When asked for her thoughts on the sentences, however, Gisèle Pelicot said: “I respect the court and its decision of the verdict.”
The retired logistics manager had looked on with her sons and daughter as the Arata read out the men’s jail terms. She has been hailed as a feminist hero worldwide for opening the doors to the trial, and members of the public outside the court have cheered daily for the woman who said she was “determined that things change in this society”, in particular the “macho, patriarchal society that trivialises rape”.
For nearly four months, the court heard that her husband, a retired electrician and former estate agent, had crushed sleeping tablets and anti-anxiety medication into her mashed potato, coffee or ice-cream and invited dozens of men to rape her over a nine-year period from 2011 in the village of Mazan, Provence, where the couple had retired.
After videos of the rapes by him and other men were found meticulously categorised on his computer hard drive in a file labelled “abuse”, Dominique Pelicot admitted the charges in court, telling judges: “I am a rapist.”
He was also convicted on Thursday of placing hidden cameras in bathrooms and bedrooms in his own home and that of his family to make and distribute naked images of his adult daughter and the wives of his sons.
There are now questions over whether Pelicot could have been a serial offender for decades. He faces a further investigation for the rape and murder of an estate agent in Paris in 1991 and an attempted rape in 1999. Investigators in Nanterre have reopened both cases and placed him under formal investigation as police consider potential links to other cases involving young estate agents.
Many of the men on trial alongside Dominique Pelicot denied that what they had done to Gisèle Pelicot was rape in testimony that has fuelled nationwide discussion about consent and rape laws.

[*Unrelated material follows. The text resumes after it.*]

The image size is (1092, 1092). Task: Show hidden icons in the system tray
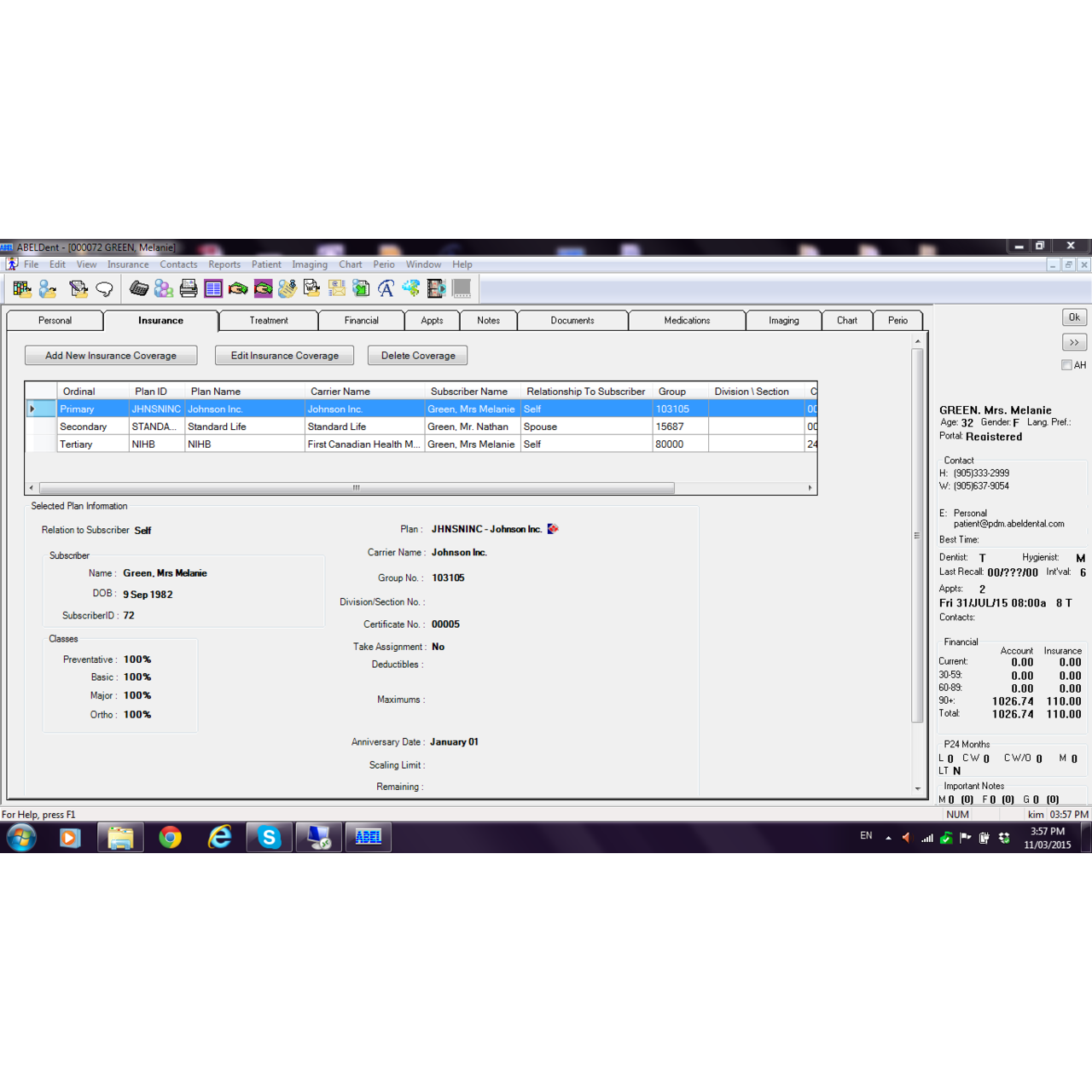point(888,838)
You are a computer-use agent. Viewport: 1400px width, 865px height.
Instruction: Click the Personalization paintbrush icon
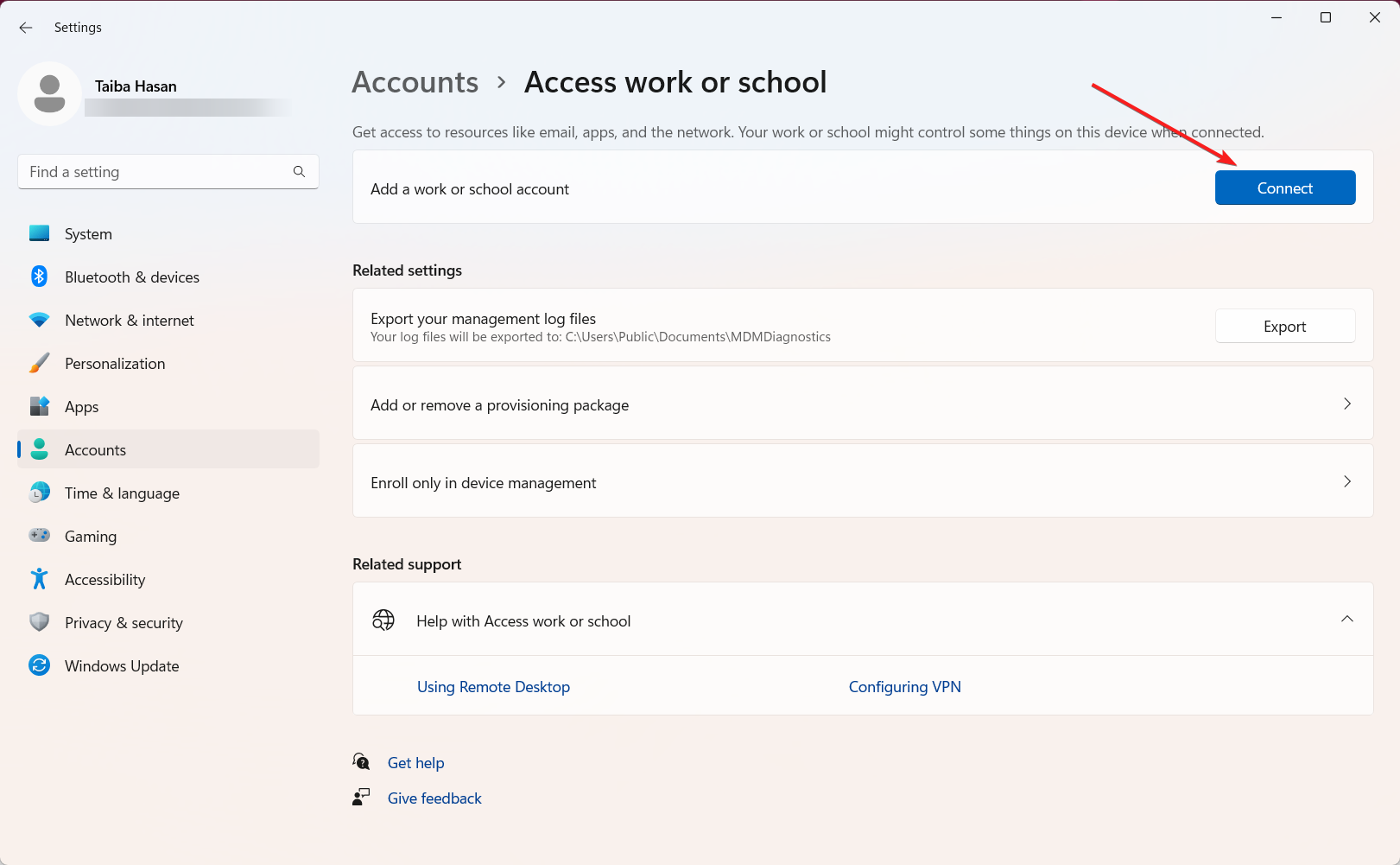click(x=40, y=363)
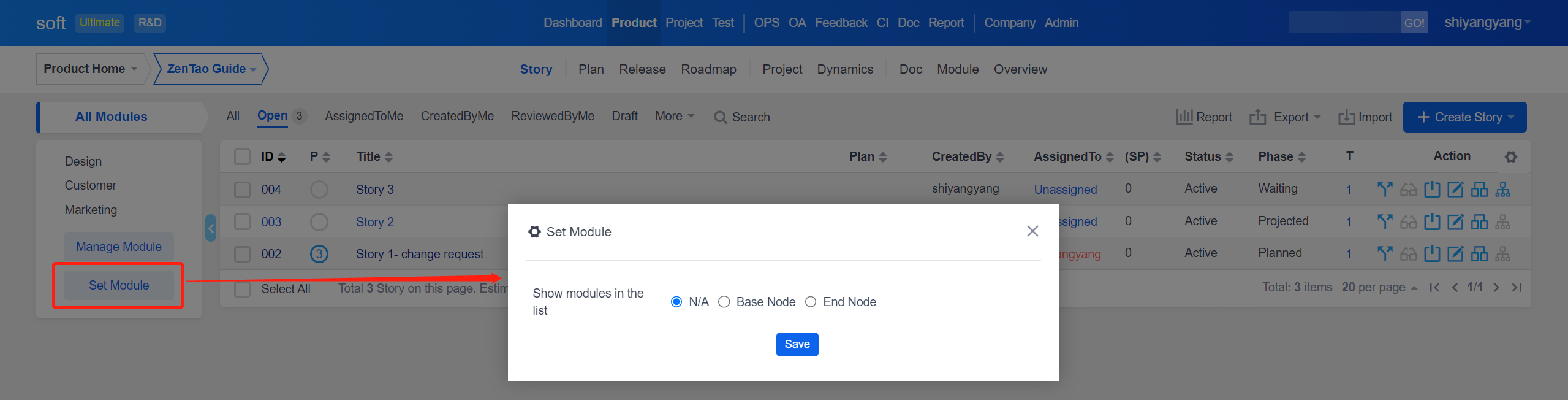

One, Dominique Davies, a lorry driver and former soldier, was given a 13-year prison sentence for raping Gisèle Pelicot on six different occasions. He had denied rape, saying he had not intended to rape anyone. He told the court: “I didn’t wake up one morning and say to myself ‘hey, today I’m going to go to a couple’s house and commit a crime’.”
He said he felt he had had enough guarantees from Dominique Pelicot, adding: “I just forgot one big guarantee. Madame’s consent.”
Another of the men, Joan Kawai, 26, had told the court: “I’m a rapist because the law says I am,” but said he had not intended to rape and “at the time I did not know what consent was”. He had learned what consent meant while in prison, he said.
Kawai had been a soldier in the French military and was the youngest man on trial. He was found guilty of rape and sentenced to 10 years in prison.
The men have 10 days to decide whether to appeal against their sentences. Dominique Pelicot’s lawyer, Béatrice Zavarro, said she would consider an appeal, but she also expressed hope that Gisèle Pelicot would find solace in the rulings.
“I wanted Mrs Pelicot to be able to emerge from these hearings in peace, and I think that the verdicts will contribute to this relief for Mrs Pelicot,” she said.